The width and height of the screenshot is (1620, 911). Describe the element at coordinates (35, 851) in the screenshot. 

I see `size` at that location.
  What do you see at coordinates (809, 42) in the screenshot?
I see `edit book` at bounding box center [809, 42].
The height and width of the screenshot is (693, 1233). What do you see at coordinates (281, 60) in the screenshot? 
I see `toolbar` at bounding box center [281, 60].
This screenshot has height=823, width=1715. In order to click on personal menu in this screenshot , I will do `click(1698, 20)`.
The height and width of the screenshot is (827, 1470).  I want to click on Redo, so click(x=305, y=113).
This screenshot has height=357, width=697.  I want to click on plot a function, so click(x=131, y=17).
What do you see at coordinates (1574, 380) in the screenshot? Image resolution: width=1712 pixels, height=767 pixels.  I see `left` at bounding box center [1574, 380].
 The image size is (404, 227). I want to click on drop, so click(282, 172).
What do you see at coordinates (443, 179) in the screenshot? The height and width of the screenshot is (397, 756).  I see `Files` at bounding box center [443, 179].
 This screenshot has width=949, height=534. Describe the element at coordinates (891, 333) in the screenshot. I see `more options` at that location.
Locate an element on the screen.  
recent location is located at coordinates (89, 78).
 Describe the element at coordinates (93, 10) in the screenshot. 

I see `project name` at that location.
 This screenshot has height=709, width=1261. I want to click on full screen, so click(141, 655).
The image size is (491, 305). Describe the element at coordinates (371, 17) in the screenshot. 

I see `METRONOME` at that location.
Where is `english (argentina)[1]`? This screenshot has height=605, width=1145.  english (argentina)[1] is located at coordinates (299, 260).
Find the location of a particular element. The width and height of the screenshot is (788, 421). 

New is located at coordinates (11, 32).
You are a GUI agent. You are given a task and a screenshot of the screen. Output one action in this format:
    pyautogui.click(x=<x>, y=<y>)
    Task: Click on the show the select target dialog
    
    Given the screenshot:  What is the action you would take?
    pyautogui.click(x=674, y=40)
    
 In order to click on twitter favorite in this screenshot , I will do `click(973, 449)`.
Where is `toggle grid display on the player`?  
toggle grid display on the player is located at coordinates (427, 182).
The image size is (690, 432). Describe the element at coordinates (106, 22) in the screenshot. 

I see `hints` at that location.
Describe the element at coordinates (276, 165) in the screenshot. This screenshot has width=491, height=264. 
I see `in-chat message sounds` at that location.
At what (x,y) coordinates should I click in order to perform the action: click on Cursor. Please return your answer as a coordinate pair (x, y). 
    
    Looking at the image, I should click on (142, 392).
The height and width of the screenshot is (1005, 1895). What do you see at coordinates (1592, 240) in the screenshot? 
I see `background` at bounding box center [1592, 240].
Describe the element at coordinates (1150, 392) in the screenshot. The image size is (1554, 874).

***

WHAT YOU NEED TO DO |
Reproduce all of the data above verbatim, line for line.

EXERCISE OUTPUT |
The width and height of the screenshot is (1620, 911). Describe the element at coordinates (35, 851) in the screenshot. 

I see `size` at that location.
  What do you see at coordinates (809, 42) in the screenshot?
I see `edit book` at bounding box center [809, 42].
The height and width of the screenshot is (693, 1233). What do you see at coordinates (281, 60) in the screenshot? 
I see `toolbar` at bounding box center [281, 60].
This screenshot has height=823, width=1715. In order to click on personal menu in this screenshot , I will do `click(1698, 20)`.
The height and width of the screenshot is (827, 1470).  I want to click on Redo, so click(x=305, y=113).
This screenshot has height=357, width=697.  I want to click on plot a function, so click(x=131, y=17).
What do you see at coordinates (1574, 380) in the screenshot? Image resolution: width=1712 pixels, height=767 pixels.  I see `left` at bounding box center [1574, 380].
 The image size is (404, 227). I want to click on drop, so click(282, 172).
What do you see at coordinates (443, 179) in the screenshot? The height and width of the screenshot is (397, 756).  I see `Files` at bounding box center [443, 179].
 This screenshot has width=949, height=534. Describe the element at coordinates (891, 333) in the screenshot. I see `more options` at that location.
Locate an element on the screen.  
recent location is located at coordinates (89, 78).
 Describe the element at coordinates (93, 10) in the screenshot. 

I see `project name` at that location.
 This screenshot has height=709, width=1261. I want to click on full screen, so click(141, 655).
The image size is (491, 305). Describe the element at coordinates (371, 17) in the screenshot. 

I see `METRONOME` at that location.
Where is `english (argentina)[1]`? This screenshot has height=605, width=1145.  english (argentina)[1] is located at coordinates (299, 260).
Find the location of a particular element. The width and height of the screenshot is (788, 421). 

New is located at coordinates (11, 32).
You are a GUI agent. You are given a task and a screenshot of the screen. Output one action in this format:
    pyautogui.click(x=<x>, y=<y>)
    Task: Click on the show the select target dialog
    
    Given the screenshot:  What is the action you would take?
    pyautogui.click(x=674, y=40)
    
 In order to click on twitter favorite in this screenshot , I will do `click(973, 449)`.
Where is `toggle grid display on the player`?  
toggle grid display on the player is located at coordinates (427, 182).
The image size is (690, 432). Describe the element at coordinates (106, 22) in the screenshot. 

I see `hints` at that location.
Describe the element at coordinates (276, 165) in the screenshot. This screenshot has width=491, height=264. 
I see `in-chat message sounds` at that location.
At what (x,y) coordinates should I click in order to perform the action: click on Cursor. Please return your answer as a coordinate pair (x, y). 
    
    Looking at the image, I should click on (142, 392).
The height and width of the screenshot is (1005, 1895). What do you see at coordinates (1592, 240) in the screenshot? 
I see `background` at bounding box center [1592, 240].
Describe the element at coordinates (1150, 392) in the screenshot. The image size is (1554, 874).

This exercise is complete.